__EXERCISE INPUTS__

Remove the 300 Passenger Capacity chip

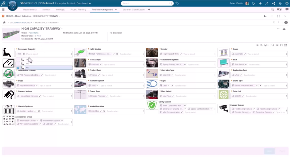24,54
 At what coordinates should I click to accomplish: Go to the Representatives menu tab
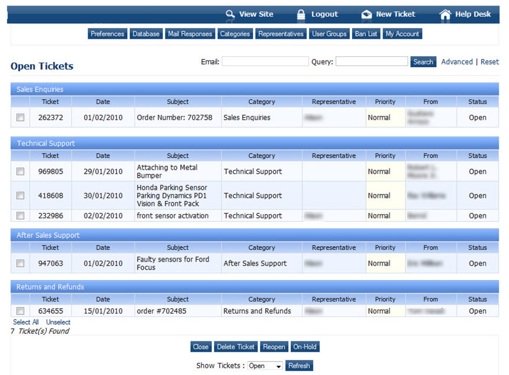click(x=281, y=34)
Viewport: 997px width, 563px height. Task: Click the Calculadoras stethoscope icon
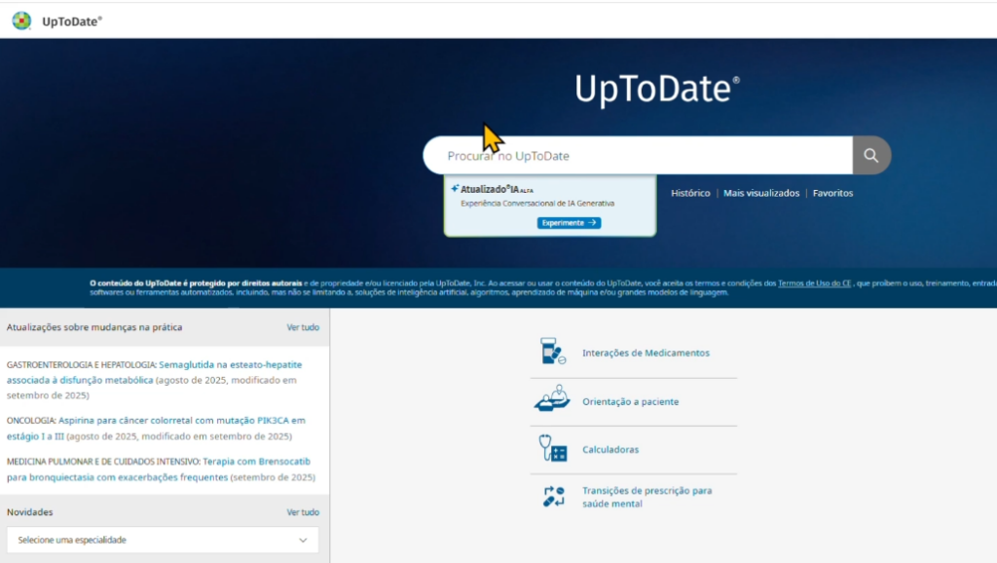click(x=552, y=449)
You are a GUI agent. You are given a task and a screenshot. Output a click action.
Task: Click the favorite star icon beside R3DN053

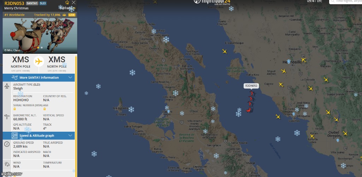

* * *

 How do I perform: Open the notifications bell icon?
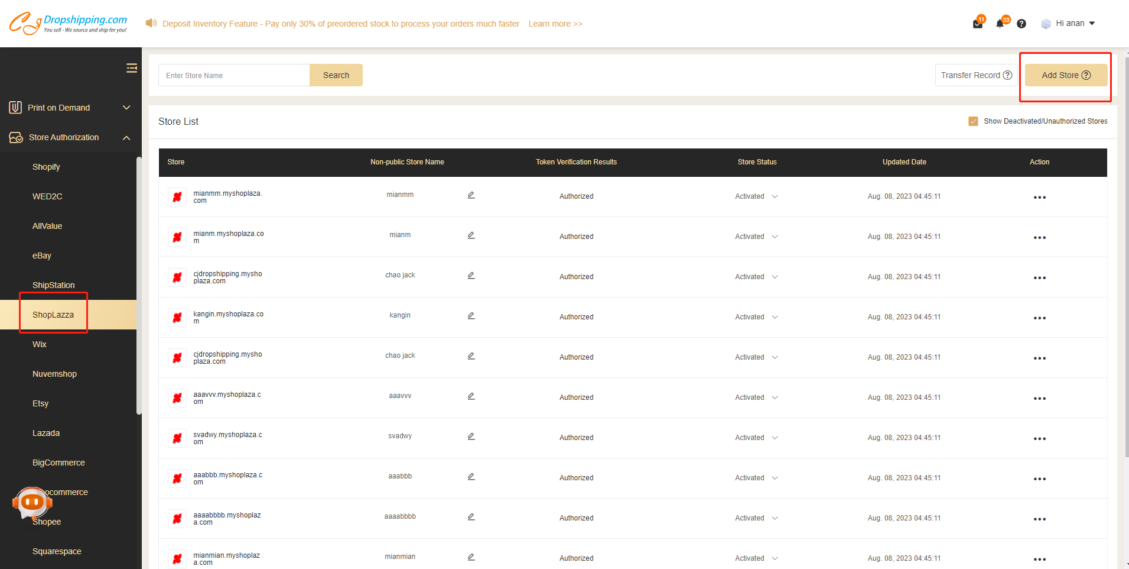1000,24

__WORK TO COMPLETE__
Pictures aside, return exactly the lines from the data above, starting at the line that has "Viewport: 997px width, 563px" and ending at the line that has "Task: Click the favorite", both included.

__WORKED SOLUTION__
Viewport: 997px width, 563px height. Task: Click the Calculadoras stethoscope icon
click(x=552, y=449)
You are a GUI agent. You are given a task and a screenshot. Output a click action.
Task: Click the favorite star icon beside R3DN053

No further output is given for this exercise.